APL also took a different evolutionary path than many of today's languages, operator precedence for example. APL's rule was simple: evaluate left-to-right. I didn't need to remember that exponentiation has a higher precedence than multiplication which in turn has a higher precedence than addition (those were the easy ones to remember; the hard ones were bit operations, logical operations — some languages had both high-precedence logical operations ("&&" and "||") as well as low-precedence ("and" and "or"), which further muddied the waters). I found Reverse Polish Notation (RPN) the most elegant when determining operator precedence, with APL's a close second.

Another difference was the way that the code was maintained. For example, my father, who was also an APL developer, often said, "APL is write-only code". Rarely would one modify someone else's code; instead, you'd re-write the function entirely. Thus the most important aspect of writing APL code was documenting what the function took as input and what it spat out.

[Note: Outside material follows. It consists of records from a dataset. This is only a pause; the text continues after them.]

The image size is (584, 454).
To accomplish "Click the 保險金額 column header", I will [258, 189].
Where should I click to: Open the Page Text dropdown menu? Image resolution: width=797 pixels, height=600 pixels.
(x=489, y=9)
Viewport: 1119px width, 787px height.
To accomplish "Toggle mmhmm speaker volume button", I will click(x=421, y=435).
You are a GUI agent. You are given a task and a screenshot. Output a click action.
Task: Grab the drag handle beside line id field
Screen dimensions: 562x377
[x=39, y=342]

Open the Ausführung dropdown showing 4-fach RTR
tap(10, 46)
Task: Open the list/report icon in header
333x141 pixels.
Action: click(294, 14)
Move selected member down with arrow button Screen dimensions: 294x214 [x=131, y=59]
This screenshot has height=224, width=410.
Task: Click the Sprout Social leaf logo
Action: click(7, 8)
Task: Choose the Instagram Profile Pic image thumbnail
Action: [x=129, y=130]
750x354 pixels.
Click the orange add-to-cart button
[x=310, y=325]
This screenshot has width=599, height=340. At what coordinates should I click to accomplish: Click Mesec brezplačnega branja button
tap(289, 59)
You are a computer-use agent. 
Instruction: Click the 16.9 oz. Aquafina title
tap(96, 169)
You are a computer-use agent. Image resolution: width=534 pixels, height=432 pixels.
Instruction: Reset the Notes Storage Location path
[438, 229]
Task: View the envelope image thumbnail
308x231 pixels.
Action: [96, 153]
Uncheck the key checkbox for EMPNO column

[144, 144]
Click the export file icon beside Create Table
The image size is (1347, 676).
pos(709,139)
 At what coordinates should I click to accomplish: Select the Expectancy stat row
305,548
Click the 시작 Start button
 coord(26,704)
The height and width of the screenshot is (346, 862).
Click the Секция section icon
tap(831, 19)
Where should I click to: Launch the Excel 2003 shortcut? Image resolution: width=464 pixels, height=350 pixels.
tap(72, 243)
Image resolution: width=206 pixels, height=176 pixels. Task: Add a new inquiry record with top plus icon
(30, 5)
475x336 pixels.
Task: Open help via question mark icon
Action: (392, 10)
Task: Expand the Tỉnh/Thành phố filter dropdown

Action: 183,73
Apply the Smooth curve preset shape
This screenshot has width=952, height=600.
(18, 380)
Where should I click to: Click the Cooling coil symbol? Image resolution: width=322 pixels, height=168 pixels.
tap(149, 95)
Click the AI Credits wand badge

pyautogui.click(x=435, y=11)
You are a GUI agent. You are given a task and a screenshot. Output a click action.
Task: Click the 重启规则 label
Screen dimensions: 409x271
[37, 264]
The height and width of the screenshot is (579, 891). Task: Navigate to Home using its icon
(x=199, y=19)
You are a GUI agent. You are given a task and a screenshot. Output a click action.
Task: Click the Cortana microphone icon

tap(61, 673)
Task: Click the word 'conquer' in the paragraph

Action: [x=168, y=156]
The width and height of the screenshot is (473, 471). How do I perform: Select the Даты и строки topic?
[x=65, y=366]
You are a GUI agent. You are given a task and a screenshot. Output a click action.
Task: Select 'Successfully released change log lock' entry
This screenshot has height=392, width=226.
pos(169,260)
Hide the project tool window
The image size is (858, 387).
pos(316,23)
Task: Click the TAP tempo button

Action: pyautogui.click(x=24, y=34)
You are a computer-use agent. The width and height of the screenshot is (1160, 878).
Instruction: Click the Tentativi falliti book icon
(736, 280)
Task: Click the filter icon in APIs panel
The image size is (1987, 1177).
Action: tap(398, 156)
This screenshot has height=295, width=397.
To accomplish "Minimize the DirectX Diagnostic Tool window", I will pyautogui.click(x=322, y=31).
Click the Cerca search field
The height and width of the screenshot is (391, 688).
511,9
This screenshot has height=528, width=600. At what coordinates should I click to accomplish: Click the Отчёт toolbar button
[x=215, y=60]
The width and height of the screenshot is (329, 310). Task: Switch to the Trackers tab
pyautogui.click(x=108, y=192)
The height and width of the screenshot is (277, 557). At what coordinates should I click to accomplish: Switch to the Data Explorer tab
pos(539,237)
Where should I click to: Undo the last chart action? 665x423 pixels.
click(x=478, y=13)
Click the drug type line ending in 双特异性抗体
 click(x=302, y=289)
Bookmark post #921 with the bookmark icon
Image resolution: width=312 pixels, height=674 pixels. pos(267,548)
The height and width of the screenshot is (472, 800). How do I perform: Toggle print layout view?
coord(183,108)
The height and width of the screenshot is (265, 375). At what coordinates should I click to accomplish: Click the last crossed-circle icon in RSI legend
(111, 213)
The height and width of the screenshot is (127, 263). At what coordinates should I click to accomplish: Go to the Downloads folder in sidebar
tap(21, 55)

But I'm glossing over one of the most important aspects of APL: it made you think about the problem space differently: instead of nested for-loops, you'd think of vectors and matrices. The manner in which you thought about the problem was incredibly succinct, similar to APL's vocabulary.


There was an extremely impressive video a year or two back of someone who had built a compiler in APL. While I don't code in it, it changed my view of APL and its power.

HN was fairly caught up with it for a month or so, and a flood of APL posts.

Someone may have a link to it.


Just look for Aaron Hsu Co-Dfns on GitHub, talks on YouTube, and on HN...I think his username here is arcfide. Look for his submissions. He's probably 100x better at coding than me and never leaves notepad.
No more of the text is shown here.